Ya karena komunis tidak punya panduan hidup. Mereka hanya mengandalkan otak dan nafsunya. Mereka tidak kenal Tuhan. Maka jangan heran tahun 1948 mereka memberontak kepada pemerintahan Soekarno dan ingin mendirikan negara komunis di Madiun. Musso sebagai pemimpinnya.

Tahun 1965, komunis tidak puas lagi. Nafsu mereka menggelegak. Meski mereka sudah berada di lingkaran dalam Soekarno, mereka tidak puas. Mereka ingin menjadi satu-satunya kekuatan yang ‘bisa mengendalikan’ Soekano. Mereka tidak ingin TNI Angkatan Darat ikut mempengaruhi Soekarno dalam mengambil kebijakan. Maka mereka kemudian menculik dan membunuh perwira-perwira Angkatan Darat.

Soekarno gagal dengan ideologi Pancasila atau Nasakomnya.

Kini pertanyaannya bagaimana agar bangsa kita menjadi hebat dan disegani dunia? Indonesia harus berani melakukan revolusi kedua. Selamatkan Indonesia dengan Al-Qur’an. Ya bangsa Indonesia harus kembali pada jati dirinya yang asli. Yaitu berpegang teguh pada Al-Qur’an.
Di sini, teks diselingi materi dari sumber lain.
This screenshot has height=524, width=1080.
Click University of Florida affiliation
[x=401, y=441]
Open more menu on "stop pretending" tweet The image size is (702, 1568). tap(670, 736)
Coba kita tengok sejarah masuknya Islam di tanah air kita. Islam masuk sekitar abad ketujuh Masehi. Waktu itu di Timur Tengah, ada kekhalifahan Ali bin Abi Thalib atau Muawiyah. Islam yang landasannya Al-Qur’an mewarnai Nusantara. Islam datang dengan damai, tanpa peperangan. Tidak seperti masuknya Katolik (Portugis) atau Protestan (Belanda) yang diwarnai dengan peperangan.

Ketika Islam datang, Islam membawa perubahan revolusioner pada masyarakat Nusantara. Masyarakat yang tadinya hanya sedikit yang bisa nulis, berubah menjadi masyarakat yang senang dengan tulisan. Para ulama yang datang dari Jazirah Arab memperkenalkan budaya tulis. Masyarakat yang tadinya menyembah patung atau makhluk (Hindu, Budha, Animisme dan Dinamisme) berubah menjadi masyarakat yang menyembah Tuhan Allah Yang Esa. Masyarakat yang tadinya berkasta-kasta, berubah menjadi masyarakat yang egaliter (‘persamaan manusia’). Masyarakat yang tadinya suka minum-minuman keras, pelacuran, perjudian dan semacamnya, menjadi manusia yang berakhlak mulia. Masyarakat yang benci terhadap dosa-dosa besar.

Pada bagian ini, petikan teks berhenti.